Privés d'un «départ arrêté» classique, les milliers de spectateurs venus assister au Grand Prix de Belgique avaient une bonne raison d'être déçus. A une époque où les dépassements se font de plus en plus rares en F1, et que les ravitaillements en carburant et pneus entretiennent un faux suspense, le départ est un moment d'une rare intensité qui vaut souvent, à lui tout seul, le déplacement.

Mais hier, Charlie Whiting, le directeur de course des Grand Prix, n'a pas voulu prendre le moindre risque, surtout avec l'épingle de la Source – une souricière plutôt – située quelque centaines de mètres après le départ et alors que les averses matinales avaient détrempé le circuit, imposant à l'ensemble des pilotes du peloton de partir en pneus pluie. Aucun d'entre eux ne s'en est plaint.

Pas même le public. Car moins de deux heures plus tard, sa frustration initiale est oubliée après une course somptueuse et riche en rebondissements. Le plus spectaculaire s'est produit cinq tours avant le drapeau à damiers lorsque Mika Hakkinen est parvenu à prendre l'avantage sur Michael Schumacher, au prix d'une manœuvre d'anthologie qui restera comme l'un des moments forts de la saison. Et peut-être décisif aussi. Car une vingtaine de kilomètres plus tard, le Finlandais était récompensé de son banco par la victoire, la quatrième cette année.

Il pouvait s'en réjouir à voix haute. «J'ai adoré ce moment (le dépassement), ce n'est sans doute pas le cas pour Michael. Je suis surtout heureux de repartir avec dix points, d'autant que j'ai bien failli abandonner lorsque la voiture m'a échappé sur une bordure. Je me considère comme chanceux d'avoir pu continuer après mon tête-à-queue. La pluie avait rendu les bordures très glissantes. Je n'ai rien senti venir, la voiture est partie de l'arrière, j'ai essayé de contrôler puis je me suis retrouvé dans le bon sens. Le moteur tournait toujours et je suis reparti. Après cet épisode, je n'ai pas cessé de chasser pour revenir sur Michael qui m'avait subtilisé la première place au moment de mon tête-à-queue. En fin de course, j'étais un peu nerveux à l'idée de devoir le dépasser.»

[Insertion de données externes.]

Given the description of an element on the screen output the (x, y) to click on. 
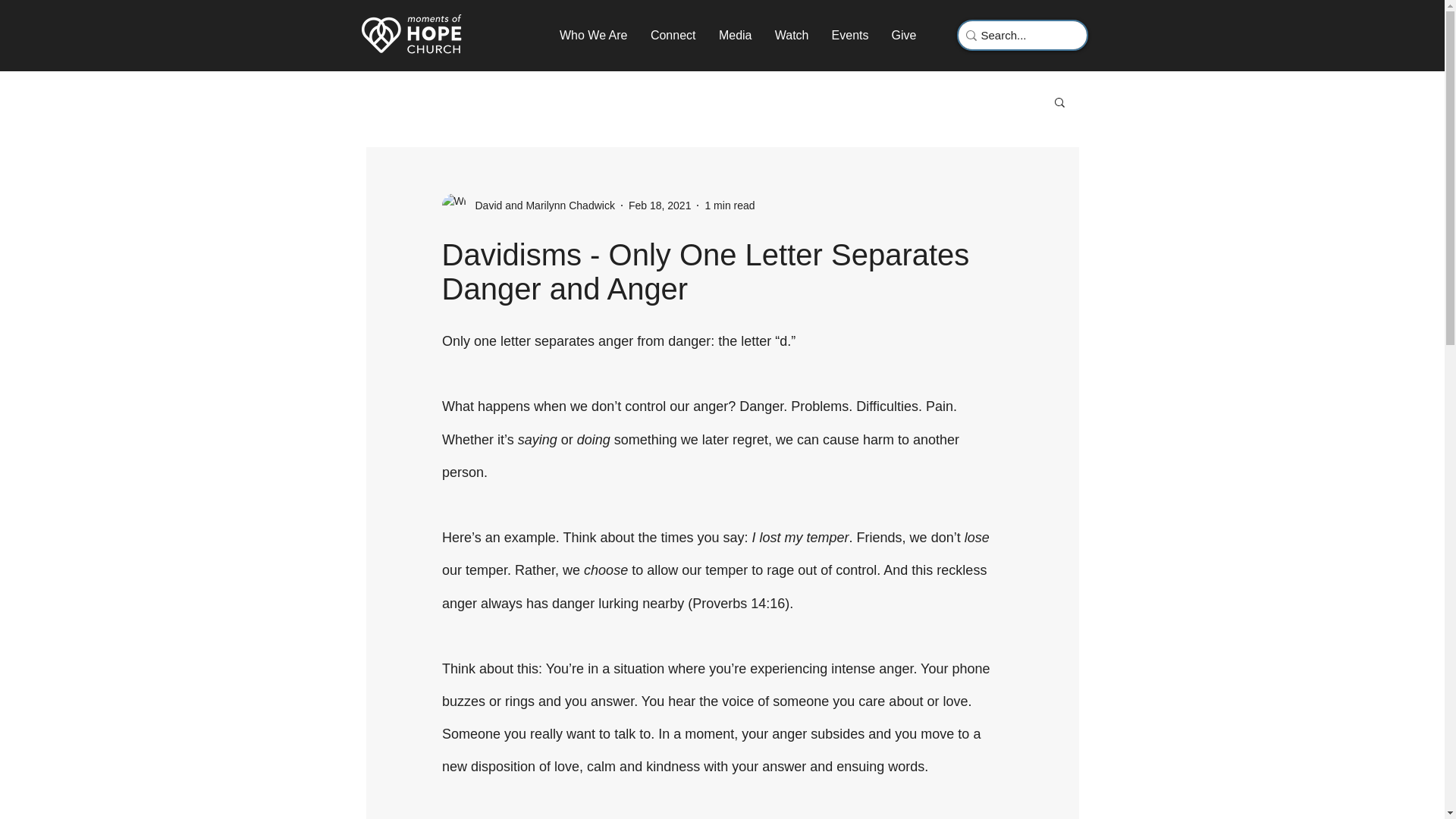
David and Marilynn Chadwick (539, 204)
1 min read (729, 204)
Feb 18, 2021 (659, 204)
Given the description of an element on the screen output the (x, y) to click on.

Et le Finlandais avait raison de se préparer à un combat âpre. «La voiture de Michael me paraît plus large que celle des autres pilotes. C'était un dépassement peu commun. J'ai profité d'une meilleure motricité puis d'une plus grande vitesse de pointe. Mais surtout, lors de la deuxième tentative, la présence d'un retardataire (Zonta) m'a aidé. J'ai plongé à droite, et j'ai réussi.»

C'est que depuis quelques tours, la monoplace du champion du monde semblait irrésistible, ce que confirmait Hakkinen. «Les mécaniciens ont eu le temps d'ajuster quelques réglages lors de mon deuxième ravitaillement, et la voiture s'est améliorée au fil des tours.»

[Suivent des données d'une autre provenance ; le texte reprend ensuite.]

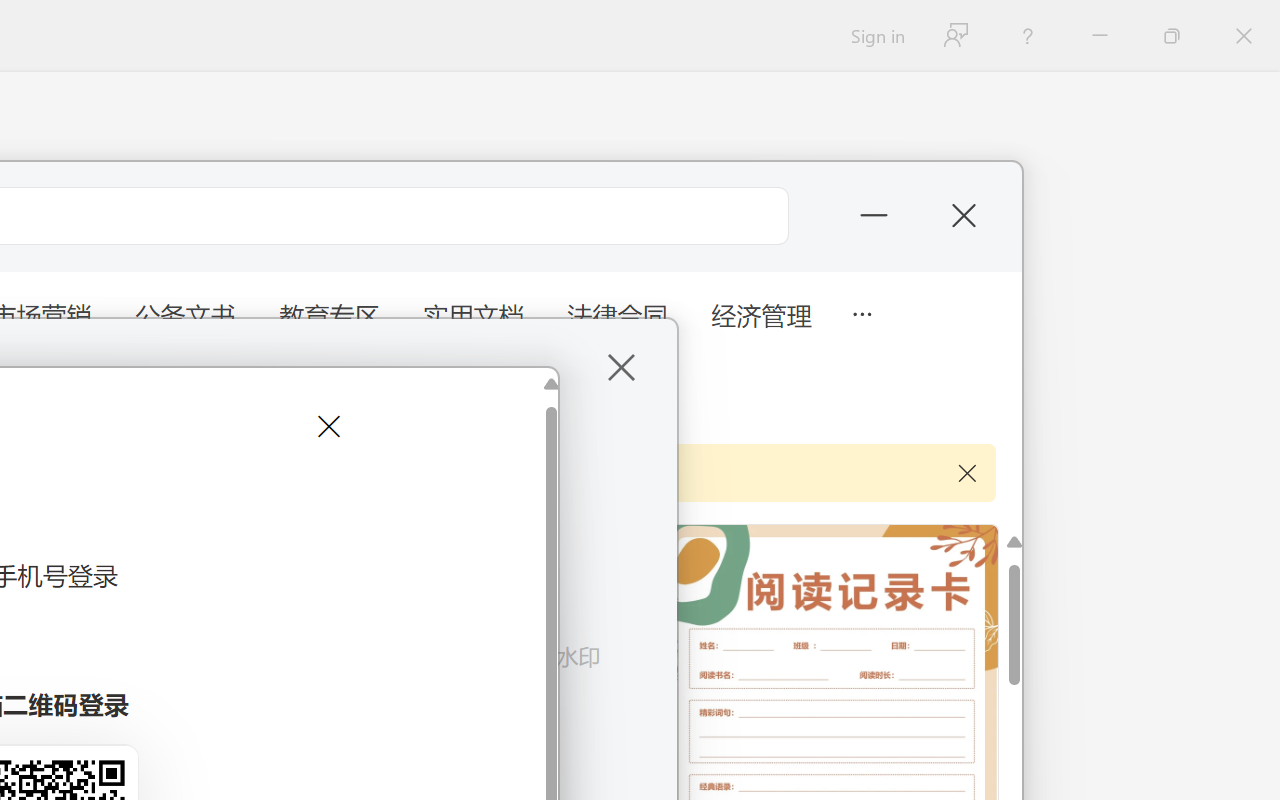
Cancel (326, 425)
Sign in (875, 35)
5 more tabs (861, 312)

Hakkinen vainqueur devant Schumacher, c'est un résultat logique. Sans la pluie, l'Allemand n'aurait d'ailleurs pas été un prétendant à la victoire. Il a toute de même eu l'occasion de démontrer son immense talent au volant d'une monoplace qui n'est plus en mesure de rivaliser avec les McLaren-Mercedes. «Encore une fois Hakkinen était tout simplement le plus rapide aujourd'hui. Et les améliorations que nous avons apportées à ma voiture entre les essais et la course n'ont pas été suffisantes.» Ce qui ne l'empêchait pas d'apparaître en deuxième position dès le quatrième tour, malgré le handicap de s'être élancé de la deuxième ligne «virtuelle». Il a ainsi profité de l'erreur de jeunesse de Jenson Button, 20 ans, qualifié troisième et plutôt impatient en début de course, qui s'attaquait avec un peu trop d'enthousiasme à Jarno Trulli, lui aussi éblouissant aux essais. Alors que les deux jeunes hommes s'emmêlaient les roues, Michael Schumacher contournait l'obstacle pour plonger dans le sillage de la McLaren d'Hakkinen. Si la Jordan Mugen-Honda de Trulli en restait là, la Williams-BMW de Button, un peu chiffonnée, poursuivait son chemin vers la cinquième place à l'arrivée. C'est finalement l'autre Williams, celle de Ralf Schumacher, qui récolte les honneurs de la troisième place. Un coin de podium qui était promis au débutant anglais.

Quant à Jean Alesi, il n'est plus à une déception près. Après avoir figuré dans le peloton de tête une bonne partie de la course, le Français a encore été trahi par la mécanique de sa Prost-Peugeot à douze tours de l'arrivée. Comme son ami Michael Schumacher, il compte beaucoup sur le prochain rendez-vous, à Monza devant les tifosi, pour oublier ses déboires.